Un anno, o poco più. Questo il tempo in cui Edinson Cavani è stato lontano dal suo San Paolo.
Suo, perché con i suoi 104 gol il contratto di proprietà dello stadio di Fuorigrotta poteva tranquillamente passare nelle sue mani; tifosi e addetti ai lavori non avrebbero detto di no.
Suo, perché per ogni gol il San Paolo ha urlato, gridato, gioito, regalando linfa nuova a quell’impianto che l’ultimo goleador l’aveva visto più di vent’anni prima.
Suo, perché per l’atleta di Dio, giocare a Napoli non può essere solamente un caso.
Edinson Cavani è andato via verso i lidi francesi ‘regalando’ al suo Napoli più di 60 milioni di euro.
L’incasso maggiore nella storia del club, sicuramente la cessione migliore dell’era De Laurentiis.
Il suo disegno azzurro è nato sotto Mazzarri e con Mazzarri è finito; peccato aver regalato ai ‘suoi’ napoletani solo una Coppa Italia, il primo vero trofeo del nuovo Napoli.
Al suo rientro a casa, però, l’ambiente non è dei più accoglienti.
I vicini acclamano i proprietari attuali, e sembrano non riuscire a vedere nel passato, quando insieme si è costruito qualcosa di importante.
Contrariamente, invece, a quanto si vede per il suo ex e attuale compagno Lavezzi: altro che fischi, solo applausi e il ritorno di quel coro “Pocho, Pocho” che vent’anni prima era stato del grande Diego.
Perché?
Perché l’addio di Cavani non è ancora stato accettato dai napoletani.

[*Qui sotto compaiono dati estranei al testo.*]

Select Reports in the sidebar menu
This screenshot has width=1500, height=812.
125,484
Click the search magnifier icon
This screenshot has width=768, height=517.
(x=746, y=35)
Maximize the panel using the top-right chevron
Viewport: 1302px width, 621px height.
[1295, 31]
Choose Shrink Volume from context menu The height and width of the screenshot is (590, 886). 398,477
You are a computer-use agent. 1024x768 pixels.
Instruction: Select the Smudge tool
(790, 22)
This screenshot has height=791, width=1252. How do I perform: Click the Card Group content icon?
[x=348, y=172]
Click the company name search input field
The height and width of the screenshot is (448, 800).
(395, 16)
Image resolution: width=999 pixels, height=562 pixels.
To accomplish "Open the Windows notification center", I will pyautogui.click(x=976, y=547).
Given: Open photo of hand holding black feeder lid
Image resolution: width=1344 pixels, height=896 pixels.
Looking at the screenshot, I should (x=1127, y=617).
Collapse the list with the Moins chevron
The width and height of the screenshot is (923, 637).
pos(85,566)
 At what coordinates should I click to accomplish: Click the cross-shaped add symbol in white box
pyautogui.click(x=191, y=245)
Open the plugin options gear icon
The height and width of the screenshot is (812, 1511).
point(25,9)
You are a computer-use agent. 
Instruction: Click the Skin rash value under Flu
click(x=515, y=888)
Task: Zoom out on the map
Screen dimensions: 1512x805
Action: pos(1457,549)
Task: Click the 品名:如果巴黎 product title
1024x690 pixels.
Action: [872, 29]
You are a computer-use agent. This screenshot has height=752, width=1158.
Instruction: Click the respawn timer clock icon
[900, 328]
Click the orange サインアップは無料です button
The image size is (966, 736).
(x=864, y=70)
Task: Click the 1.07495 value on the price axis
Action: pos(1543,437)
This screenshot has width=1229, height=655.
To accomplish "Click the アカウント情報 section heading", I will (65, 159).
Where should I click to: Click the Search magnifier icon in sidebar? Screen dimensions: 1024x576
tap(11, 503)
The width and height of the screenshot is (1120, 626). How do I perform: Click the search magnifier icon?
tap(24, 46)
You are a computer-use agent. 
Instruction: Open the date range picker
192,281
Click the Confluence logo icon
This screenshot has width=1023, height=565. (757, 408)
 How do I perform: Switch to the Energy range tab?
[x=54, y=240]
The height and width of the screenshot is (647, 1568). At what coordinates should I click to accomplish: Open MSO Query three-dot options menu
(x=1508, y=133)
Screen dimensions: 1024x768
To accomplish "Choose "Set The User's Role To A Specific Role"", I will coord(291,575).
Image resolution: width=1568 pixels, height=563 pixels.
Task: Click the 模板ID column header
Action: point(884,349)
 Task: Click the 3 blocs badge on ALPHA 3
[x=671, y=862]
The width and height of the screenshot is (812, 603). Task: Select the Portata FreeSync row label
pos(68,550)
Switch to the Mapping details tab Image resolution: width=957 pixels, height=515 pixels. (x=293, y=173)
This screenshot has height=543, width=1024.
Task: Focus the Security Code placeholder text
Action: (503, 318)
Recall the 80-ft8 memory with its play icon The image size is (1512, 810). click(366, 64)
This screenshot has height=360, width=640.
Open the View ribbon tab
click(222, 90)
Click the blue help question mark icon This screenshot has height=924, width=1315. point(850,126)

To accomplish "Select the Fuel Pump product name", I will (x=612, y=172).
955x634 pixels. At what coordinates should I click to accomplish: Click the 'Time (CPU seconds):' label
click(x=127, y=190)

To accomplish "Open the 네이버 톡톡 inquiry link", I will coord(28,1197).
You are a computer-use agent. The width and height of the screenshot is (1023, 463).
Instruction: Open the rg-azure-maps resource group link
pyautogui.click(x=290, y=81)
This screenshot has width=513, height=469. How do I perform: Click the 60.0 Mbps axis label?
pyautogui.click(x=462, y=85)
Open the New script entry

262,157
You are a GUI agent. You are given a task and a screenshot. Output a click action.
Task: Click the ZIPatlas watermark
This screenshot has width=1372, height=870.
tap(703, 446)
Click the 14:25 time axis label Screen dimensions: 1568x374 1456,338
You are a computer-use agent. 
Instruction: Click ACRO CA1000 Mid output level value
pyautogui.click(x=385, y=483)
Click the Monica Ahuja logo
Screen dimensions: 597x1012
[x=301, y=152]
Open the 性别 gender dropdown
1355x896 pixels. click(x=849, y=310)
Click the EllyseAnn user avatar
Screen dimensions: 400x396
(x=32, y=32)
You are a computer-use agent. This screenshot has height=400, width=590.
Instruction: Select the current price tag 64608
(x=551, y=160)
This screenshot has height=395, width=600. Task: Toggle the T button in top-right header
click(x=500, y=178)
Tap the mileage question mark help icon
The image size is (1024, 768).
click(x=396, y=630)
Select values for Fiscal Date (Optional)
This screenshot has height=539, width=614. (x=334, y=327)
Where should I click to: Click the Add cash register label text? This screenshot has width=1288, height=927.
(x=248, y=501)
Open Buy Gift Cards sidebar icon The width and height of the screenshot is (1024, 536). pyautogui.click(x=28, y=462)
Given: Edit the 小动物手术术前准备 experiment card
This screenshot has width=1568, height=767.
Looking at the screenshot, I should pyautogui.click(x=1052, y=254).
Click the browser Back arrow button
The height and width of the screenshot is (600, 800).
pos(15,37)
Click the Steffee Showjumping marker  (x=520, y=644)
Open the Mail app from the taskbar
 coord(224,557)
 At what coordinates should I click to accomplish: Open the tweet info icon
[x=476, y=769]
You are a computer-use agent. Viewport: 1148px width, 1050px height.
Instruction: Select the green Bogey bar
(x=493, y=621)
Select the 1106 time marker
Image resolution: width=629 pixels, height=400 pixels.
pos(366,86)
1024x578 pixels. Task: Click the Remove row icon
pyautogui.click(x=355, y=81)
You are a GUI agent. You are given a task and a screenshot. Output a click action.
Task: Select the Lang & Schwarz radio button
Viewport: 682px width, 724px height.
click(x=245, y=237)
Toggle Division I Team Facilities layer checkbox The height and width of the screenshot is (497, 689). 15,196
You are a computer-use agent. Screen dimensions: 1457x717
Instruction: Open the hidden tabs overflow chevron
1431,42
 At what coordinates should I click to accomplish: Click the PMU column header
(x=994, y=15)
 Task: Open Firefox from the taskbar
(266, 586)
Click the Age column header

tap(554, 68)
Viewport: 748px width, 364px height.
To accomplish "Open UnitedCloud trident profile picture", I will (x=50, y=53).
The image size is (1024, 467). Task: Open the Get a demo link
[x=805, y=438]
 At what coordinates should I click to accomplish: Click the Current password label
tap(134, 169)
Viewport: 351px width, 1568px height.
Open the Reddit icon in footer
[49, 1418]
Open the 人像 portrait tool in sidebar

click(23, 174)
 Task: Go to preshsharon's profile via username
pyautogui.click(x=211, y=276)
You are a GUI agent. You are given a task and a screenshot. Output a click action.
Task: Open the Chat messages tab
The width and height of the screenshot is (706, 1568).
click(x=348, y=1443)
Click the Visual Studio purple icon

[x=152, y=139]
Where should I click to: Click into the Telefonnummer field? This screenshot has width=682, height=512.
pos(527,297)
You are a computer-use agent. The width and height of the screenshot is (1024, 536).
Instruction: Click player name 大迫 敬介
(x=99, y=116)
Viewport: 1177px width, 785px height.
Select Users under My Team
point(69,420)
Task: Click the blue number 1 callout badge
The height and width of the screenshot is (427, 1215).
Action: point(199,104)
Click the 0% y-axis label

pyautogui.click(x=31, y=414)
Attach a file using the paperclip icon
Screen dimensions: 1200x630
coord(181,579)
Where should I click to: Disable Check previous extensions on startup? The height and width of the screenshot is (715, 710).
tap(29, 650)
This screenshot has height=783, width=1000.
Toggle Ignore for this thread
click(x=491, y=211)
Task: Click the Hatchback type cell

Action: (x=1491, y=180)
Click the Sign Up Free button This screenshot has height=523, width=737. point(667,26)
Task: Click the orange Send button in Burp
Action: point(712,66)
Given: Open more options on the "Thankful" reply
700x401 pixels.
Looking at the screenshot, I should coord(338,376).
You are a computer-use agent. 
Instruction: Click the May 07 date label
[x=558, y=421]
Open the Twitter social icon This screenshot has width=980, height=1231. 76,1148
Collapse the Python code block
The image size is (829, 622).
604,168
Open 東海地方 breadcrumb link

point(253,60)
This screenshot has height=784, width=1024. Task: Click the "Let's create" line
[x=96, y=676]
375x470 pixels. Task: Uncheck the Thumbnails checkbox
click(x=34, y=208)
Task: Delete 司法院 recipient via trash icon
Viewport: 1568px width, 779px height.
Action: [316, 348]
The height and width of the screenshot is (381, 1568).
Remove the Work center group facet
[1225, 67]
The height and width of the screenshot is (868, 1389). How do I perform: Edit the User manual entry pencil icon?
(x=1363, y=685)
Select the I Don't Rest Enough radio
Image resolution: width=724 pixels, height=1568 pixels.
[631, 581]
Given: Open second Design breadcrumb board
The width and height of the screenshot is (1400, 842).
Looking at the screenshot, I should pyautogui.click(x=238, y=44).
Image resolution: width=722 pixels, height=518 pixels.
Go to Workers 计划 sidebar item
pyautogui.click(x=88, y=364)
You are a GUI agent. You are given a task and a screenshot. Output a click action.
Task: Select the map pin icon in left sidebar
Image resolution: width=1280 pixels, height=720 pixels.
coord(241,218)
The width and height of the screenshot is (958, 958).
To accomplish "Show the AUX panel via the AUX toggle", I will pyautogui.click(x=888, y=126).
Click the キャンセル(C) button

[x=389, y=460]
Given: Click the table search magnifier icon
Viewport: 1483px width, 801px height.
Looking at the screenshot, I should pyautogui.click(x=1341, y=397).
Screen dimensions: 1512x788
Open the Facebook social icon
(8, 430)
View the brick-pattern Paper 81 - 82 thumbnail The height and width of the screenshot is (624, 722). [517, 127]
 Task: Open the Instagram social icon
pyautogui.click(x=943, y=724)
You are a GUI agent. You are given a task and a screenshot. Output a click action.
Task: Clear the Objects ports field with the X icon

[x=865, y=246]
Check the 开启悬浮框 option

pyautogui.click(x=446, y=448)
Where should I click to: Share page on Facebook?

Che avevano regalato tutto a quell’uomo quando era un normale giocatore di medio-bassa Serie A e l’aveva reso uomo, trasformandolo in uno dei calciatori più forti del pianeta.
Lavezzi, nei suoi anni azzurri, aveva segnato meno, ma sognato di più: il suo carattere da scugnizzo napoletano, nato solo per caso in Argentina, aveva contribuito ad addolcirne l’addio.
Le sue lacrime dopo la vittoria della Coppa Italia a Roma sono rimaste nel cuore della gente che, sommessamente, l’ha accompagnato dagli sceicchi.
Nessuna lacrima, invece, per il Matador: gossip, dichiarazioni dei parenti, tante parole dette a mezza bocca.
Un addio, dopo tre anni d’azzurro, che pareva scontato, ma che forse poteva essere evitato.